##### Extract provided

After spending two years at Indiana, where she didn’t finding diving a lot of fun, Logan Kline made a life-altering decision to transfer to Virginia Tech, where a top-notch facility and a terrific coach have helped her earn two All-America honors

Voted as the American Film Institute’s 39th most memorable American movie quotation of all time, the line “If you build it, he will come” was first whispered to farmer Ray Kinsella as he was walking through his cornfield early in the first scene of Field of Dreams. What followed was an inspiring story that ultimately earned three Academy Award nominations, including “Best Picture.”

Now, for the Virginia Tech diving program and its leader, coach Ron Piemonte, there wasn’t a moment exactly like what took place in the film, but that thought probably went through the mind of Piemonte following the plans for the building of the Christiansburg Aquatic Center. With all the upgrades from their former home, the swimming and diving coaches could recruit higher-caliber divers, and the results are being seen.

##########
##### Data lines

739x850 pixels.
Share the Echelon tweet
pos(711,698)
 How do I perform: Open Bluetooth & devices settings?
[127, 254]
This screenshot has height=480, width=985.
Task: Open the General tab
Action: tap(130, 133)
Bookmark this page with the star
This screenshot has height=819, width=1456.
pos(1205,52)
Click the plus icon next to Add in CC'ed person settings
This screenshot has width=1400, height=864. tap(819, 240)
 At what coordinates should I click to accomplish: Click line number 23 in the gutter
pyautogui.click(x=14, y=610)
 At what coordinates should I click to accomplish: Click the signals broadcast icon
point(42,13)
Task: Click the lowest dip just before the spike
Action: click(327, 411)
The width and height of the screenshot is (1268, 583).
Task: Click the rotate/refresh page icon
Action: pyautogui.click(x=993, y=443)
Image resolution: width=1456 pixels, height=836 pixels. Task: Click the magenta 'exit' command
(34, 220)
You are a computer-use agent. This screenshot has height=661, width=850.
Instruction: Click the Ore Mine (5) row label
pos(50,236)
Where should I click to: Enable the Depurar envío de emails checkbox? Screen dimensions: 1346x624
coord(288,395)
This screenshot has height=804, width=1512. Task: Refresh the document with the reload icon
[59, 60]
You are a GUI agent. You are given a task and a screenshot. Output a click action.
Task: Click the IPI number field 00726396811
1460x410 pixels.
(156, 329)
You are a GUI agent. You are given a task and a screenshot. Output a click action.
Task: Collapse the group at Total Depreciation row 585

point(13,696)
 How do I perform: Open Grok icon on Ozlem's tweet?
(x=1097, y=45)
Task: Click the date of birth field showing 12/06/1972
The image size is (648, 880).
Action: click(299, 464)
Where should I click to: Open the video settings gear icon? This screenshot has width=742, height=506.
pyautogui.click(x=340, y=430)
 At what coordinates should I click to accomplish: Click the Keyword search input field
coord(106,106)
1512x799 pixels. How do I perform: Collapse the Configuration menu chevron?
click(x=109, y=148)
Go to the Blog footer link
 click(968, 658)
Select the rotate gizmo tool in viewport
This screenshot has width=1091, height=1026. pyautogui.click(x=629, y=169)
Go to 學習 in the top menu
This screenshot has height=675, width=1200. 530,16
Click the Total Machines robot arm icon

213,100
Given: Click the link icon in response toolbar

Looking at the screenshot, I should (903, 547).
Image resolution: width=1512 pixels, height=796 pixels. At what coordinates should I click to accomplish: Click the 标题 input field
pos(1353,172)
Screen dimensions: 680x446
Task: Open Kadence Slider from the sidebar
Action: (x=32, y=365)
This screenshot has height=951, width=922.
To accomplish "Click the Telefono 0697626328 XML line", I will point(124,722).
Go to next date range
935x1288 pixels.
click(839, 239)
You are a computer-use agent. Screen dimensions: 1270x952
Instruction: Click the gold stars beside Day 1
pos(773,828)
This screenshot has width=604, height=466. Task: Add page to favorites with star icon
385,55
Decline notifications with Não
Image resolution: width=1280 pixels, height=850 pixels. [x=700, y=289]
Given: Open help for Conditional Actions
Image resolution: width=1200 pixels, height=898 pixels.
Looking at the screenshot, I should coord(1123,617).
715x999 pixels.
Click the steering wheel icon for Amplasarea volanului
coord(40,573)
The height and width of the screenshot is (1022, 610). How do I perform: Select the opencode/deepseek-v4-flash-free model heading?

##########

◆ **Requests**:
1 – Duplicate the stretch of the Virginia Tech diving piece from "Voted as the" through "are being seen.".
2 – According to the Virginia Tech diving piece, why were the swimming and diving coaches able to recruit higher-caliber divers? Answer in one to three sentences.

◆ **Full answers**:
1 –
Voted as the American Film Institute’s 39th most memorable American movie quotation of all time, the line “If you build it, he will come” was first whispered to farmer Ray Kinsella as he was walking through his cornfield early in the first scene of Field of Dreams. What followed was an inspiring story that ultimately earned three Academy Award nominations, including “Best Picture.”

Now, for the Virginia Tech diving program and its leader, coach Ron Piemonte, there wasn’t a moment exactly like what took place in the film, but that thought probably went through the mind of Piemonte following the plans for the building of the Christiansburg Aquatic Center. With all the upgrades from their former home, the swimming and diving coaches could recruit higher-caliber divers, and the results are being seen.

2 – They could recruit higher-caliber divers because of all the upgrades from their former home, which came with the building of the Christiansburg Aquatic Center.